## Task objective
Lines from the one with "You are a GUI" to the end of the material, both included: print them exactly and print nothing else. Omit the pictures.

## Material for this task
════════════════
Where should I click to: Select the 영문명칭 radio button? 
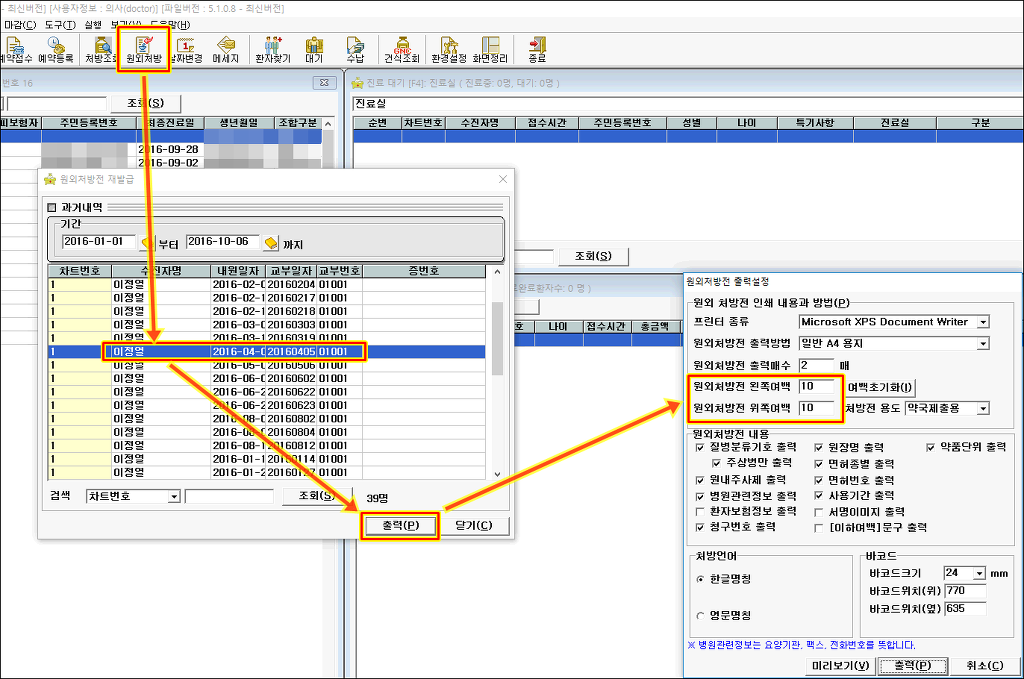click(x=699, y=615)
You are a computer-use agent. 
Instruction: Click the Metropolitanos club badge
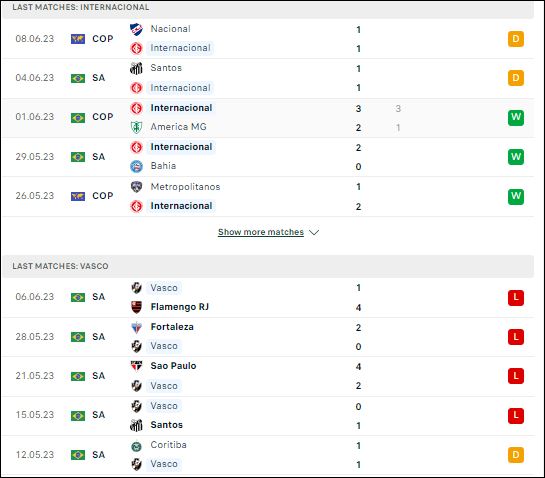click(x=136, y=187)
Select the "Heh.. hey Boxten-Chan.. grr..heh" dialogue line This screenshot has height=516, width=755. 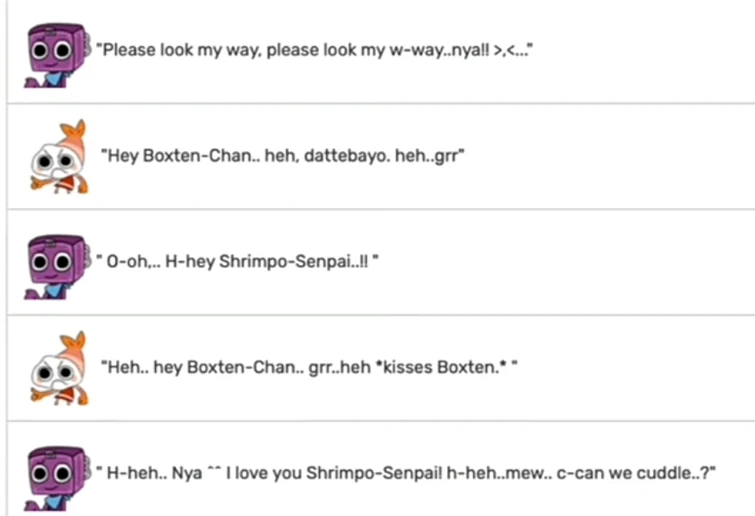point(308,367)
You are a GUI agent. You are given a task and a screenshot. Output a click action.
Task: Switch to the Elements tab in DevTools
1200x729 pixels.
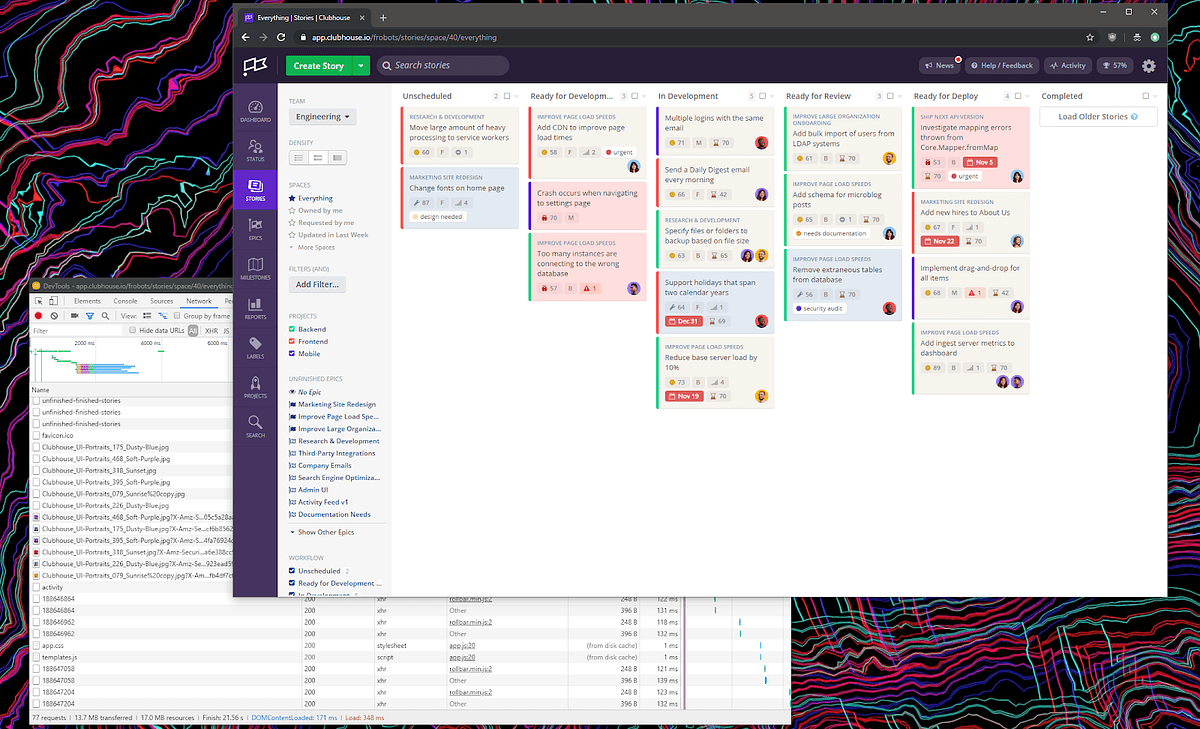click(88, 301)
════════════════
## Result
You are a GUI agent. You are given a task and a screenshot. Output a click action.
Task: Switch to the Elements tab in DevTools
1200x729 pixels.
click(88, 301)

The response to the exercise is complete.